Maimonides became very much loved especially by the Jews of Yemen, to whom he sent a letter of comfort and encouragement, which has acquired renown to this day with the name of Igueret Teiman ("Yemenite Epistle"), at a time when their entire future as Jews was threatened by oppression.

It was amazing how much Maimonides could work in a single day! Resol via communal matters of urgency, his medical practice, his regular hours of Torah and Talmud study, his correspondence, etc. But even in the midst of this overwhelming task, he wrote a second outstanding work: the Mishneh Toró or Yad HaJazaka, in the year 1180.

This is a giant religious code, a compilation of the entire Talmud. It was written in plain and simple Hebrew, in the language of the Mishnah, understood by all Jews. It is divided into 14 books (the Hebrew word Iad has the numerical value of 14), each of them subdivided in turn into chapters and Halachot (Laws) in an exemplary manner.

This book is used until today in day in all the Yeshivot (Torah Academies).

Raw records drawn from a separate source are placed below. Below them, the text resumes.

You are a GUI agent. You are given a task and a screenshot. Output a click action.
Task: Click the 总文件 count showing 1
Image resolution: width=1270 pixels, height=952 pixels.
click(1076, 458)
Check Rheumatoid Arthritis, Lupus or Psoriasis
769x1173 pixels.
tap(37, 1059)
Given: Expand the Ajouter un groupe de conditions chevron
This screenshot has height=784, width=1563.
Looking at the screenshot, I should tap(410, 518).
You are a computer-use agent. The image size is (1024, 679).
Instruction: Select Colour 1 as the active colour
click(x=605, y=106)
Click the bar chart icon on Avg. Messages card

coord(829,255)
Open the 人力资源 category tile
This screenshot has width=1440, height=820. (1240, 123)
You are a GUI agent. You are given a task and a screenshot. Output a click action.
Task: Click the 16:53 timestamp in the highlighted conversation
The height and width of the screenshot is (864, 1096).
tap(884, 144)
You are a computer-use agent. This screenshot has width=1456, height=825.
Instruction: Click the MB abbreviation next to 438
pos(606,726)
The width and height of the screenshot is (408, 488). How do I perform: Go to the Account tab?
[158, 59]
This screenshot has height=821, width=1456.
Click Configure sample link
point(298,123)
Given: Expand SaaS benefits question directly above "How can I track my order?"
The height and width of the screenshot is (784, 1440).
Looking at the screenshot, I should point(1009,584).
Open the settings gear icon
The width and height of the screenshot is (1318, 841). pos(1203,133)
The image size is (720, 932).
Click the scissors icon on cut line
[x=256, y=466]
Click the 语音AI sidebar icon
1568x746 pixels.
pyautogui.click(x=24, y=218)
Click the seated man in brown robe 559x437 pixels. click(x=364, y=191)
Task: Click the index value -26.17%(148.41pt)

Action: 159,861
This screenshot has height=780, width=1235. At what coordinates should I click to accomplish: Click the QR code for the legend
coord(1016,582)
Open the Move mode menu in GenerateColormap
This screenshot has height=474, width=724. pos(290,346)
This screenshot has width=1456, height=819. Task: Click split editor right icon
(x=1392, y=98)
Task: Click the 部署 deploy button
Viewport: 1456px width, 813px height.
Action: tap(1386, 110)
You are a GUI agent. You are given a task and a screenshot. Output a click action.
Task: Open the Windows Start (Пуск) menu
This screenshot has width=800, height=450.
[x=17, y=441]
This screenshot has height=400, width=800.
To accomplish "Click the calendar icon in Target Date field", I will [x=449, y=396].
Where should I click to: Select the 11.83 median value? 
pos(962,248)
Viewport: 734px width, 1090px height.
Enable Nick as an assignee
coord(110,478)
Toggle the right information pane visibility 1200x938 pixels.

Around the year 1185 he became a private physician to the Vizier, and later also a personal physician to Sultan Afdal, who succeeded his kind father, the famous Sultan Saladin ( 1137? -1193). Many of the country's nobles sought his services and wise advice from him, but Maimonides also found time to care for the poor, from whom he neither required nor accepted payment. And yet he could correspond with the Jewish communities near and far, and continue his activity in the fields of medicine, astronomy, and philosophy. All this despite his frail physical constitution and his frequent illnesses.

Around the year 1190, Maimonides finished his famous philosophical work, the Moré Nevujím (Guide for the Perplexed). This book was also written in Arabic and achieved great popularity in Jewish and non-Jewish circles.

During the last twenty years of his life, Maimonides was the recognized and beloved leader of all the Jewish communities in Egypt.


he died in Fostat, on Tevet 20, 1204. His remains were transferred to Tiberias, in the Land of Israel, where they found a burial.